Wine & Spirits June 2021 Issue
An elegant California classic. It’s a silky red, a mineral bath of fine vine-wood tannins over complex fruit notes that only emerge days after the bottle is first opened – bergamot, raspberry and cherry skin in subtle, dark red warmth and equally subtle richness. This is a great vintage of Geyserville to treasure in your cellar for as long as you can wait – though it’s usually best to wait at least ten years from the vintage. –J.G.
…the wine layers the fruit of successive generations of vines while combining zinfandel and carignane with petite sirah and alicante bouschet. All those elements come together in a complex tapestry of flavor, smoky in its concentration, lasting on scents of herbs, flowers and berries. As elegant as the wine may be, it is not shy in its rich power.
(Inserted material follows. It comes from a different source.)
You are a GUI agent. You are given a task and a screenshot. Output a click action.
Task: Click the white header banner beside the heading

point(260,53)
Geyserville often reaches its peak between ten and 20 years from the vintage and this one should age as well. –J.G.
The east-facing hillside vines at Tim Boatman’s vineyard gave fruit with broad richness in 2018. The wine feels earthy and dynamic, combining purple-plum skin flavors with notes of woodland mushrooms, roots and sassafras. The red baking spices in the tannins lend smokiness to the finish. For slow-smoked pork shoulder. –J.G.
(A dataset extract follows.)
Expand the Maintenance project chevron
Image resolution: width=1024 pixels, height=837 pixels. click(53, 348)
John Olney made this wine from vines planted in 2000 and 2001, creating a plump and delicious zinfandel emphasizing cozy fruit richness and firm tannins. It is exuberant, a pleasure to drink, while holding enough tension to make it a cellar candidate. –J.G.
Blending zinfandel (71 percent) with the blueberry-syrup richness of petite sirah, this is dense red with cranberry-like acidity to corral the pleasant sweetness. There’s a toasted bread note in the end, with oak over stony mineral tannins. For the cellar. –J.G.